Lidiane e seu advogado preparam uma ação judicial contra a WePink. Para além de reparar os prejuízos morais e materiais, eles cobram mais responsabilidade com os consumidores.
“A preocupação principal é que a gente consiga, pelo menos, que a marca seja mais transparente, que deixe claro que é um produto que não foi testado oftalmologicamente. Tem na embalagem apenas que foi testado dermatologicamente. Na própria página de venda do produto, não especifica nada disso, não tem contraindicações, não tem orientações. É realmente uma página voltada só para o marketing do produto”, avalia o advogado.
Lidiane voltou a enxergar normalmente, apesar de ainda reclamar da sensibilidade ao sol. Fica, no entanto, o trauma, que tem afetado a íntima relação da cabeleireira com o universo dos cosméticos.
“Eu ainda não consigo passar nada no meu rosto. Os meus olhos, então, nem se fala. Eu, que sempre gostei de me cuidar, de estar maquiada, de estar apresentável, realmente estou traumatizada. O ocorrido já tem quase um mês e eu ainda não lavei o meu cabelo em casa, só estou lavando o cabelo no salão para não correr o risco de cair nenhum tipo de substância química nos meus olhos.”
Agora, ela busca justiça não apenas para si, mas também para evitar que outras pessoas corram o mesmo risco. “As empresas precisam ter cuidado com seus consumidores, precisam ter mais carinho. Porque, sim, de repente poderia ter sido uma cegueira.”

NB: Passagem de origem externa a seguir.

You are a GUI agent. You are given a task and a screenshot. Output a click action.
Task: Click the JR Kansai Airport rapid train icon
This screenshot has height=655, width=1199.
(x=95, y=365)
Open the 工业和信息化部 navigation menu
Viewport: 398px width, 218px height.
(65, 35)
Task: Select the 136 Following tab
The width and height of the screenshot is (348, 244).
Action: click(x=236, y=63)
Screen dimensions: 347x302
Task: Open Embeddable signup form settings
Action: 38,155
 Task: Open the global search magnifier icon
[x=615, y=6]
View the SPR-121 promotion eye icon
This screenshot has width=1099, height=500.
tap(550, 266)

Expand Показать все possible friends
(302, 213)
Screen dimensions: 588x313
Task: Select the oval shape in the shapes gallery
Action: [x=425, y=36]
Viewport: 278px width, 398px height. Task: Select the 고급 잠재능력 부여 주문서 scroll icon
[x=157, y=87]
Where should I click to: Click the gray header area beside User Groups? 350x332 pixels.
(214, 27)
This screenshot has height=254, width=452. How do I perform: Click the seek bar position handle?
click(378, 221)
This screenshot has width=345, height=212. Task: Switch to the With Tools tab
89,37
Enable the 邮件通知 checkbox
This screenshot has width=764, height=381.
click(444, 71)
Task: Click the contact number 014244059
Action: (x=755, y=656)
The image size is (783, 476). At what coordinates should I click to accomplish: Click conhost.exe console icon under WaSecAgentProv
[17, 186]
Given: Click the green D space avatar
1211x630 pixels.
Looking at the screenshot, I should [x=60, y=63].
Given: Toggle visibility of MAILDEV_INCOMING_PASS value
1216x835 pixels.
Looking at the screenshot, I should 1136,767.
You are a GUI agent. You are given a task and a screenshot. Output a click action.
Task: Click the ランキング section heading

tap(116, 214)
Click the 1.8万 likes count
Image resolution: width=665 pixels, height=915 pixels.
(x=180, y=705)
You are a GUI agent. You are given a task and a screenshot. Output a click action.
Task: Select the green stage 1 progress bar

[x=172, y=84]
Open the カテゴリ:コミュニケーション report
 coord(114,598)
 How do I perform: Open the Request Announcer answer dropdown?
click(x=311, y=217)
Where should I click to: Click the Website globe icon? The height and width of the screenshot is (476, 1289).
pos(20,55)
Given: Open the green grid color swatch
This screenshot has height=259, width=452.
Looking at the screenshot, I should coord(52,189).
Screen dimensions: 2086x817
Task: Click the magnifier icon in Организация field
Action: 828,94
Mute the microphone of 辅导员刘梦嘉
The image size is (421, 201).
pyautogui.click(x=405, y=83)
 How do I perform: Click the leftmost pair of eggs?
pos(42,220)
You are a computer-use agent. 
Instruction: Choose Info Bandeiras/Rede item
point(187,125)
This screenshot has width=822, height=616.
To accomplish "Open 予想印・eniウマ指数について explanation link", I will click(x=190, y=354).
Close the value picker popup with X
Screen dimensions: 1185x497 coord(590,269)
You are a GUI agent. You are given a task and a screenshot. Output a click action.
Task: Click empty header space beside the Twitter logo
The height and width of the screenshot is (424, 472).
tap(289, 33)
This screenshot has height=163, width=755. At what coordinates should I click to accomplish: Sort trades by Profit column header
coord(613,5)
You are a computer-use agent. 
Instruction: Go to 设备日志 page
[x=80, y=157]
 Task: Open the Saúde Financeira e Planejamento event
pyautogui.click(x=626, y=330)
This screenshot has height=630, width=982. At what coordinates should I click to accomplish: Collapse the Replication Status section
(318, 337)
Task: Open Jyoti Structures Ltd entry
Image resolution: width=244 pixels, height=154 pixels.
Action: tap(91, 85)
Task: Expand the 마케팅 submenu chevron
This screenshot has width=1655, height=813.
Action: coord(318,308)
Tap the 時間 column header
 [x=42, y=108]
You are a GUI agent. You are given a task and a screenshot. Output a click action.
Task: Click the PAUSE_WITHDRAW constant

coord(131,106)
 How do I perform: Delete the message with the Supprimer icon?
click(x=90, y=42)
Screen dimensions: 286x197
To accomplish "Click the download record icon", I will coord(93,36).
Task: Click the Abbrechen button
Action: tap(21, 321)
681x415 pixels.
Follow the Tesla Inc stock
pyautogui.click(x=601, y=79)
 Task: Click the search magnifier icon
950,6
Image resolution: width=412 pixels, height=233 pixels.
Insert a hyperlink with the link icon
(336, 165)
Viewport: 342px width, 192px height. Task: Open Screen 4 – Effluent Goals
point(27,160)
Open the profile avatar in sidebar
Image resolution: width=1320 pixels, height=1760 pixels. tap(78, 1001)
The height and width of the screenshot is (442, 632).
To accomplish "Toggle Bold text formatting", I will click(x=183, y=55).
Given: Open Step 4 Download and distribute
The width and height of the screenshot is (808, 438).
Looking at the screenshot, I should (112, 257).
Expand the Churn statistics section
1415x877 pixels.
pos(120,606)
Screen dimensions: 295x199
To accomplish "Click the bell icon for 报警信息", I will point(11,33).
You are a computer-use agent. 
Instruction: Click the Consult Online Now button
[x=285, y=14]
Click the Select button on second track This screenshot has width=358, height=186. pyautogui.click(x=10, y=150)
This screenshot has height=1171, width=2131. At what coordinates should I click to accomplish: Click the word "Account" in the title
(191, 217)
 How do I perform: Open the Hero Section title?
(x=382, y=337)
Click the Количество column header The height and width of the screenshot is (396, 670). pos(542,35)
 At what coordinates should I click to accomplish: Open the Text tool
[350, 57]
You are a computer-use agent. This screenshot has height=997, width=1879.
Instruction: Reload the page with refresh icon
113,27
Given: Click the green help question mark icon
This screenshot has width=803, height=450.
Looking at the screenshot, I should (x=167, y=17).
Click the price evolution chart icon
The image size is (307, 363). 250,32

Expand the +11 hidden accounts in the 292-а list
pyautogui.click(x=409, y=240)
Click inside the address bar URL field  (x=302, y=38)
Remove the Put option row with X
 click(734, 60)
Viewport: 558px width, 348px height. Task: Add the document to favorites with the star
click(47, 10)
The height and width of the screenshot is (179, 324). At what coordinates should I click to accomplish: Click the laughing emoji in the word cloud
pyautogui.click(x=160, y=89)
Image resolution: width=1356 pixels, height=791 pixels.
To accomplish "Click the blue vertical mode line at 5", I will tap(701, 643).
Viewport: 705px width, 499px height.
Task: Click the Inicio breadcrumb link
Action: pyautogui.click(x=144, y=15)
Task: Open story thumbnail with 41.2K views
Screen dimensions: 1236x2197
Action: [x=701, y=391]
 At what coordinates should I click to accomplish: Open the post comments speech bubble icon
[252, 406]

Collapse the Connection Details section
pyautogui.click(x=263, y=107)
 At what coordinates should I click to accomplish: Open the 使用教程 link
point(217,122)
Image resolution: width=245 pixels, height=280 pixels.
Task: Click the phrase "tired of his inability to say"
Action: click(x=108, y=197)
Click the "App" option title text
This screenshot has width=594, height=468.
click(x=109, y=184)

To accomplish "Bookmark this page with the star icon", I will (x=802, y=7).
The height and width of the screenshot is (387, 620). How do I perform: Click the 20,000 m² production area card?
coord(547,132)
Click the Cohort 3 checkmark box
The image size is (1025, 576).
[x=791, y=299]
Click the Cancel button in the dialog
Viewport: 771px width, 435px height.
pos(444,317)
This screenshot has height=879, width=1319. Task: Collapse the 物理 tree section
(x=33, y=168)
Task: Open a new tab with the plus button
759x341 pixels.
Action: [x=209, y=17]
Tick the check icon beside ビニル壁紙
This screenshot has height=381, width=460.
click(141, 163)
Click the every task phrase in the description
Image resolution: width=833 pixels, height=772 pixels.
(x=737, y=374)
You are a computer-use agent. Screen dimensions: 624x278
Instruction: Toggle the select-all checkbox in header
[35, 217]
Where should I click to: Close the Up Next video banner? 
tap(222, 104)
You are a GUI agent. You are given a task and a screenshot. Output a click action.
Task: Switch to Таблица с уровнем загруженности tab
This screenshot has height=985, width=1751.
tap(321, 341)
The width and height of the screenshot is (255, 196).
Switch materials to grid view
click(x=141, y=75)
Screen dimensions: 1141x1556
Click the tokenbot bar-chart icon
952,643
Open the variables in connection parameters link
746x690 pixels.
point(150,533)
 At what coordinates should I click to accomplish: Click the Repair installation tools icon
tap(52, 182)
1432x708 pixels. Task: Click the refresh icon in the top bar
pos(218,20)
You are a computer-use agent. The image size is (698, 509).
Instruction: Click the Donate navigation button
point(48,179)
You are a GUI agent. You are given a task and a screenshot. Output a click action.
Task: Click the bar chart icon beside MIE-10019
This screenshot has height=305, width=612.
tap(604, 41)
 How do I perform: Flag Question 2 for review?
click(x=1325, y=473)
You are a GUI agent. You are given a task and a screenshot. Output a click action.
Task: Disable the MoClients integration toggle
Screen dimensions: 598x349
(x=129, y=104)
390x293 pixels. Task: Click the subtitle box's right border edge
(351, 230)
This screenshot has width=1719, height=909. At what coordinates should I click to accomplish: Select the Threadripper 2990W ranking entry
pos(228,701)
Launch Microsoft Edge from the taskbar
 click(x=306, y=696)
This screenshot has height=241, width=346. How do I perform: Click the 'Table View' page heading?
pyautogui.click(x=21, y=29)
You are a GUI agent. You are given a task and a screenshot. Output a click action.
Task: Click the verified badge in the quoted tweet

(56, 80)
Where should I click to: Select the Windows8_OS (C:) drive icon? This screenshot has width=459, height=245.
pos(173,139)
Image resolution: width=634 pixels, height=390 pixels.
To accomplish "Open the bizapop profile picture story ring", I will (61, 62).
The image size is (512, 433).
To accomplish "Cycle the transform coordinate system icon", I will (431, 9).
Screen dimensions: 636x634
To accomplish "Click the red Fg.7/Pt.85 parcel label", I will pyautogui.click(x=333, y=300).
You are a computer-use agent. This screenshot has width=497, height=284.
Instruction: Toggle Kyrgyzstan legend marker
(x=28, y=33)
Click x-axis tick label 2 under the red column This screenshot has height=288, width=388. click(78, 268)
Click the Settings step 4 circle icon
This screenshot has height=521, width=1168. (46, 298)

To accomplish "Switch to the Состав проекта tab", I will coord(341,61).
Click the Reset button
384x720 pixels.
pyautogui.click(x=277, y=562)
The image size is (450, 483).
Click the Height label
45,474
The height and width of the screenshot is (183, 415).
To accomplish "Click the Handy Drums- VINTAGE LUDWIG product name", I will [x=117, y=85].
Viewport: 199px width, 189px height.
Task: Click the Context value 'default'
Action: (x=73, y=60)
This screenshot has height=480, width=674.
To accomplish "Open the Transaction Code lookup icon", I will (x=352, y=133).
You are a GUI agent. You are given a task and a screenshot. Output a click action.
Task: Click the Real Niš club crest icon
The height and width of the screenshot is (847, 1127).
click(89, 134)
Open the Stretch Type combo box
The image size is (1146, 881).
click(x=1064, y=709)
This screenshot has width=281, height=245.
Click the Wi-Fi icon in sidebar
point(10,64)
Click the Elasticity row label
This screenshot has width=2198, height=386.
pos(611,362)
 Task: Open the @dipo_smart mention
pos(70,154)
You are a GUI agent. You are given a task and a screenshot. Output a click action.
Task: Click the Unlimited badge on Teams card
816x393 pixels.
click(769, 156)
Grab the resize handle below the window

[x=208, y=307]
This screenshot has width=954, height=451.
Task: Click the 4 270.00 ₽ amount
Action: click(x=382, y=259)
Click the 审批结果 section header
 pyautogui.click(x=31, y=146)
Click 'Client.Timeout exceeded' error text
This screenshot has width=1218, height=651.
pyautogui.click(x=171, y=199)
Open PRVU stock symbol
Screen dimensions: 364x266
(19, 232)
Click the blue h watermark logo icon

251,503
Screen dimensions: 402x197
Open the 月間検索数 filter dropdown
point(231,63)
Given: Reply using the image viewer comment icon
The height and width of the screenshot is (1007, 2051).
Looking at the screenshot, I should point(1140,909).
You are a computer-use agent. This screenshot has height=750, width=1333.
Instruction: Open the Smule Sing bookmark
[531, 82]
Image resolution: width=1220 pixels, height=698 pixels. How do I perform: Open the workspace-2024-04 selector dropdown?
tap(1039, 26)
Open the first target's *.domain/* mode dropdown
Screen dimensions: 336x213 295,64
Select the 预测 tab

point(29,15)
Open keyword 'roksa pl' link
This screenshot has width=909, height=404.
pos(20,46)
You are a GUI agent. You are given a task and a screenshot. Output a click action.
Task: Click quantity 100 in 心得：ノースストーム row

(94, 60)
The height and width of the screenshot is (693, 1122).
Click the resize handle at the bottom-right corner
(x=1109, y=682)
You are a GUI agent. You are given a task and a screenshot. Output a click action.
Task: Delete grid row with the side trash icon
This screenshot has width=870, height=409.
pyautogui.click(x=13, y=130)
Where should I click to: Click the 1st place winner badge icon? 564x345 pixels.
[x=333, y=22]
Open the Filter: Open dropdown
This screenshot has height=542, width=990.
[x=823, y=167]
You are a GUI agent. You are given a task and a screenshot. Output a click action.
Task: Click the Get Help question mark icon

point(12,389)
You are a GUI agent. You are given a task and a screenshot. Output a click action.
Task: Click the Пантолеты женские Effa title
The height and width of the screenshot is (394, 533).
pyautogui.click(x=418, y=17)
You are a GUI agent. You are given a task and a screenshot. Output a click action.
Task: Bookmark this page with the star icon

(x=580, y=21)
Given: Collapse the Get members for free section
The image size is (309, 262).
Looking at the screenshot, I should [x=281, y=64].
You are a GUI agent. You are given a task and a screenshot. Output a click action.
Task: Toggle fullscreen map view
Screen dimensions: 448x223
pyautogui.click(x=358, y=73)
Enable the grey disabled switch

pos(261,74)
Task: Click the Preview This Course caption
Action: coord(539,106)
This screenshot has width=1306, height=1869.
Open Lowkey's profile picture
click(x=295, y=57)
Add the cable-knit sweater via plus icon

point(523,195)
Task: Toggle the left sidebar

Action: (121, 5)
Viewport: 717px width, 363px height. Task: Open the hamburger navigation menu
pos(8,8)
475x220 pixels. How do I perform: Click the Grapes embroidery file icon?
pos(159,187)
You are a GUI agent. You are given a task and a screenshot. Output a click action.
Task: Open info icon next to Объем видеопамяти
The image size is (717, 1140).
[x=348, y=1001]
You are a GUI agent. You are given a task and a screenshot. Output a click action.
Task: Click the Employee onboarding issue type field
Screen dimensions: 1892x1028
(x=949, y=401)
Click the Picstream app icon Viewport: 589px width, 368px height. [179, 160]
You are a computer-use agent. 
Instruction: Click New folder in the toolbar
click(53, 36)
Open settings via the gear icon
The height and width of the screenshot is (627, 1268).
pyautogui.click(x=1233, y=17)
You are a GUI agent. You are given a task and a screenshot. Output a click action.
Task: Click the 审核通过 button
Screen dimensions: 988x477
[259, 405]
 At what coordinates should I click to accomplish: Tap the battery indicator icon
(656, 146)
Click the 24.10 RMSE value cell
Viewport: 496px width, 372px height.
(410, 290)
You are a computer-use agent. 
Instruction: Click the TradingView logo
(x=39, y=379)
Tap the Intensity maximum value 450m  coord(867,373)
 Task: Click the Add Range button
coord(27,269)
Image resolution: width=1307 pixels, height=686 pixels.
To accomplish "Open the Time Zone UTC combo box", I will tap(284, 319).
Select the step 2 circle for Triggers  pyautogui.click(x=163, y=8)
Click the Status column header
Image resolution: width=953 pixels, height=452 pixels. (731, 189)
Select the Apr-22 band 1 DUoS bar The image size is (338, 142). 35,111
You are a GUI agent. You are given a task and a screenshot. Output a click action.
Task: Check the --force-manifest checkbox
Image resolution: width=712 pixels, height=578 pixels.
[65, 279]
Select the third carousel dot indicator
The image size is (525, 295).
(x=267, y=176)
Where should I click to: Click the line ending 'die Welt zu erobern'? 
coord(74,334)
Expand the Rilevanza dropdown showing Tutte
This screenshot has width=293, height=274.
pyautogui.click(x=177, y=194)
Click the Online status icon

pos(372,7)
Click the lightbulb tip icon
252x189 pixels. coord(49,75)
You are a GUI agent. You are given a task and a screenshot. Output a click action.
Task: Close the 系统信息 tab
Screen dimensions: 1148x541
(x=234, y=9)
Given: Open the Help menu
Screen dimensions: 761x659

A assessoria de imprensa da WePink respondeu a equipe do Purepeople na manhã desta quarta-feira (16), 15 dias depois da primeira das várias tentativas de contato. A empresa enviou um comunicado assinado pelo advogado e completou que não vai conceder entrevistas ou prestar esclarecimentos adicionais sobre o caso. Confira a nota na íntegra:
Nota oficial – WePink
A WePink informa que, diante de uma solicitação recebida por uma consumidora, foi oferecido o reenvio do produto em questão por meio de logística reversa ou coleta autorizada pela empresa, com o objetivo de viabilizar a análise técnica e pericial necessária.
No entanto, a consumidora optou por não devolver o item e também não apresentou o laudo técnico que fundamentasse sua solicitação. Diante disso, a empresa permanece no aguardo do envio do produto para que seja possível realizar a devida apuração dos fatos.